START Given passage

Assessment of LV Remodeling, Cardiac Function, and Myocardial Viability

SPECT and PET images were evaluated by consensus of two experienced observers, who were blinded to the patients’ clinical data. Visual evaluation of myocardial perfusion in each segment was based on short-axis and vertical long-axis images divided into 17 segments using a five-point continuous scoring system (0 = normal; 1 = mildly abnormal; 2 = moderately abnormal; 3 = severely abnormal; 4 = absence of segmental uptake).12

The QGS software package (QGS 2009, Cedars-Sinai Medical Center, Los Angeles, CA, USA) was used to quantitatively measure LV end-diastolic volume (LVEDV), LV end-systolic volume (LVESV), LVEF, and STS from gated SPECT MPI. Based on the principle of QGS software in measuring wall thickening, a scale of 0 to 3 was applied to score the wall thickening for each segment on the AHA 17-segmentation polar map (0 = normal, 1 = mildly reduced, 2 = moderately to severely reduced, 3 = no thickening) and STS was calculated as the total score of wall thickening from all the 17 segments (Figure 1).13 LV remodeling was defined as abnormal when the LVEDV index (LVEDVi) exceeded a predefined threshold value as derived from our hospital normal database of 95 patients who had suspected chest tightness or chest pain but did not have CAD by normal electrocardiogram, echocardiography, and stress/rest MPI. The LVEDVi threshold was set to mean + 2 × SD for LVEDVi of the control group.14

Figure 1.

Figure 1.

Quantification of left ventricular wall thickening in the 17-segmentation model by the QGS software package. A The wall thickening ratio of each segment. B The scale of 0 to 3 for grading the wall thickening of each segment (0 = normal, 1 = mildly reduced, 2 = moderately to severely reduced, 3 = no thickening). The total score of wall thickening in the 17 segments is referred to the summed thickening score (STS).

END Given passage
START Dataset entries

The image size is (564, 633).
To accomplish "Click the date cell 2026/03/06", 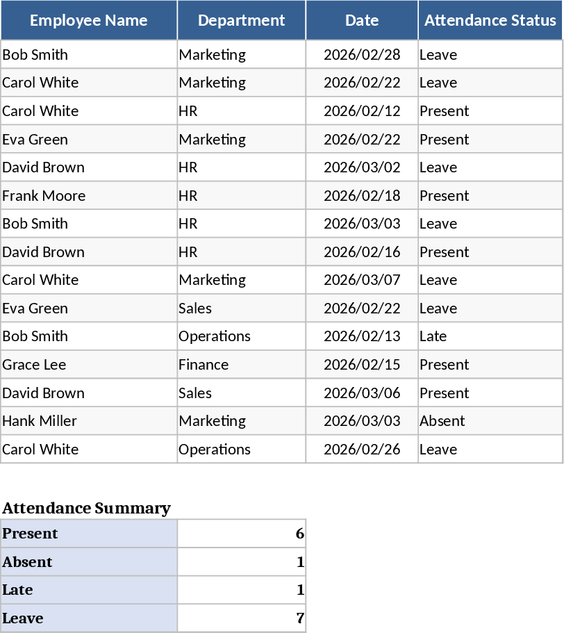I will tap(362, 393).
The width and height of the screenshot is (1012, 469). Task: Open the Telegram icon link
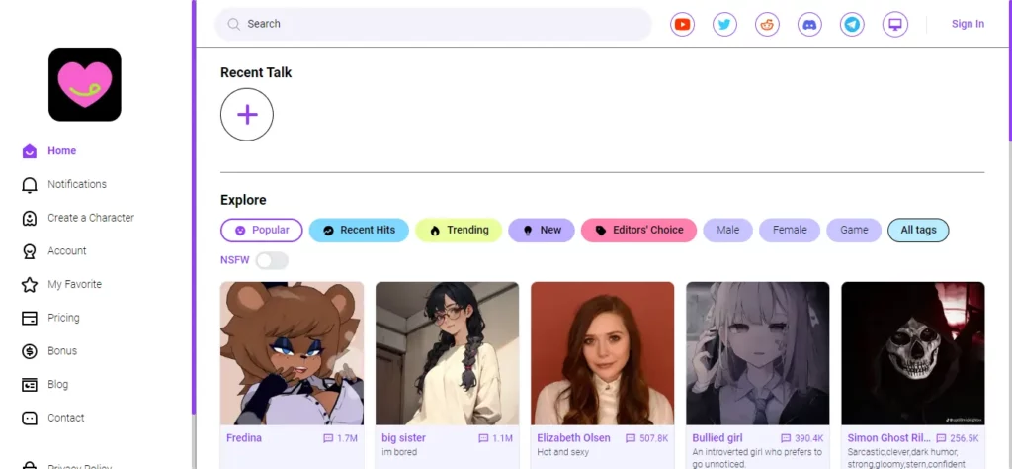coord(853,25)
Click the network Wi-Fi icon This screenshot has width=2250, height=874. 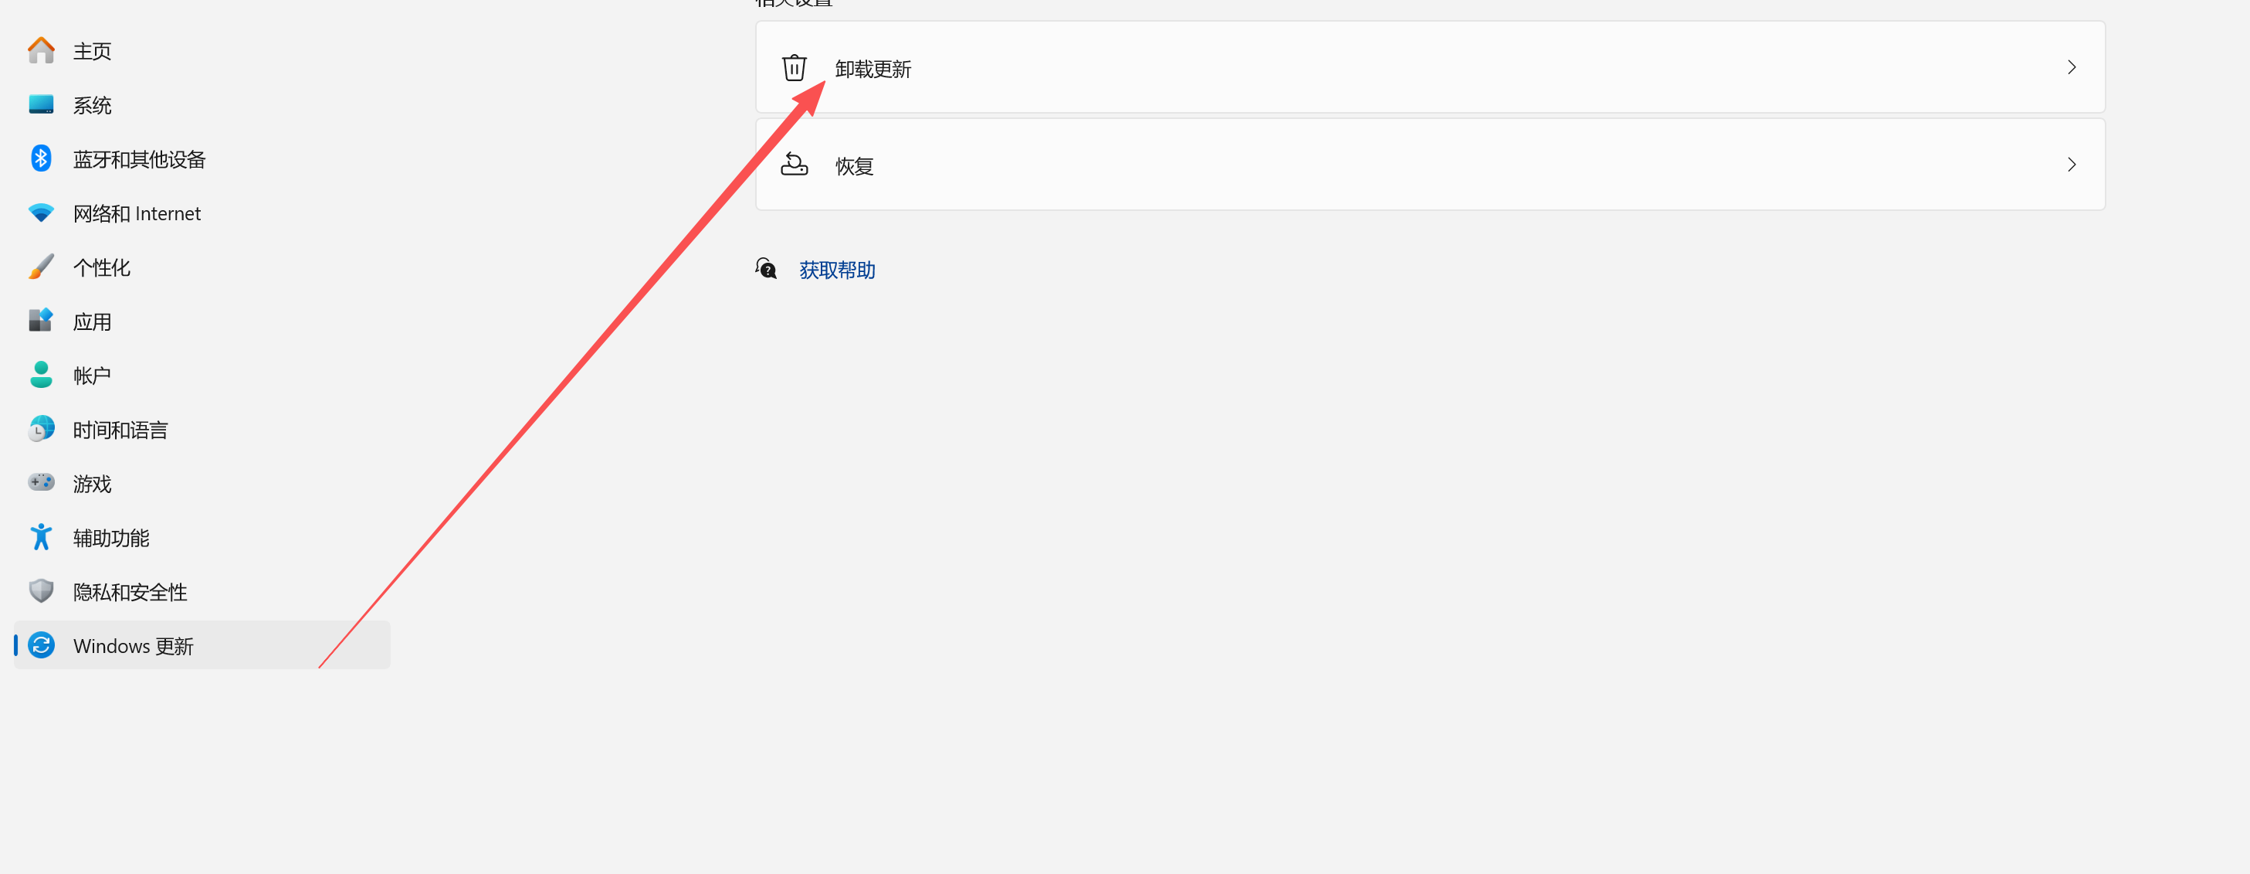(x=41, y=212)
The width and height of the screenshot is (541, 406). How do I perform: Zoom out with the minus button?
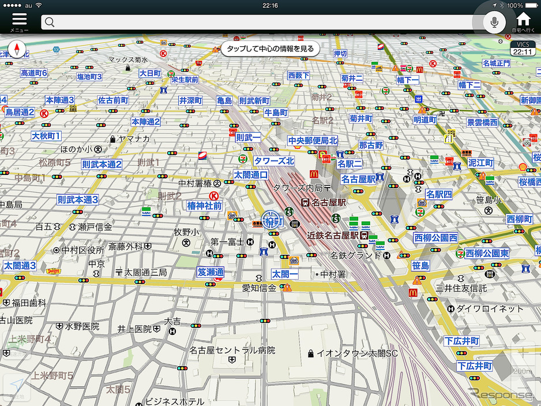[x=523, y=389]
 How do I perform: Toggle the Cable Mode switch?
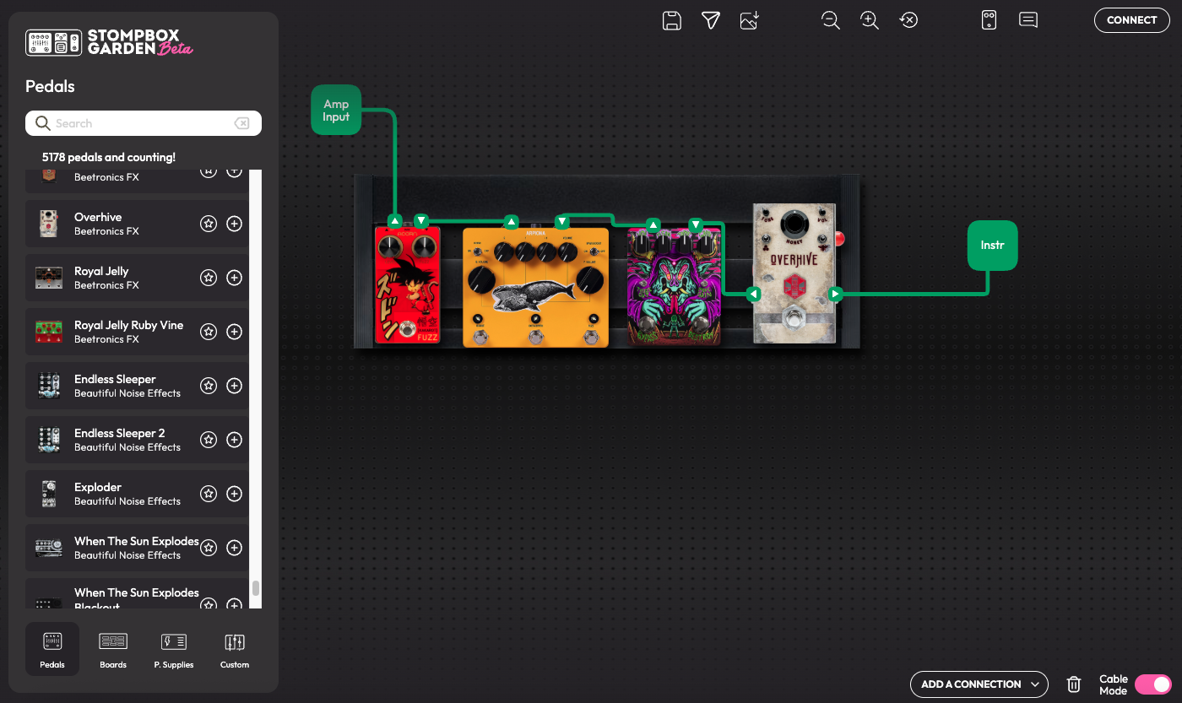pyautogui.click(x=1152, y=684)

END Dataset entries

Required work → In the LV remodeling assessment text, what was the basis for deciding that the 95 patients in the hospital normal database did not have CAD?

Answer section → They were judged free of CAD because their electrocardiogram, echocardiography, and stress/rest MPI were all normal, even though they had suspected chest tightness or chest pain.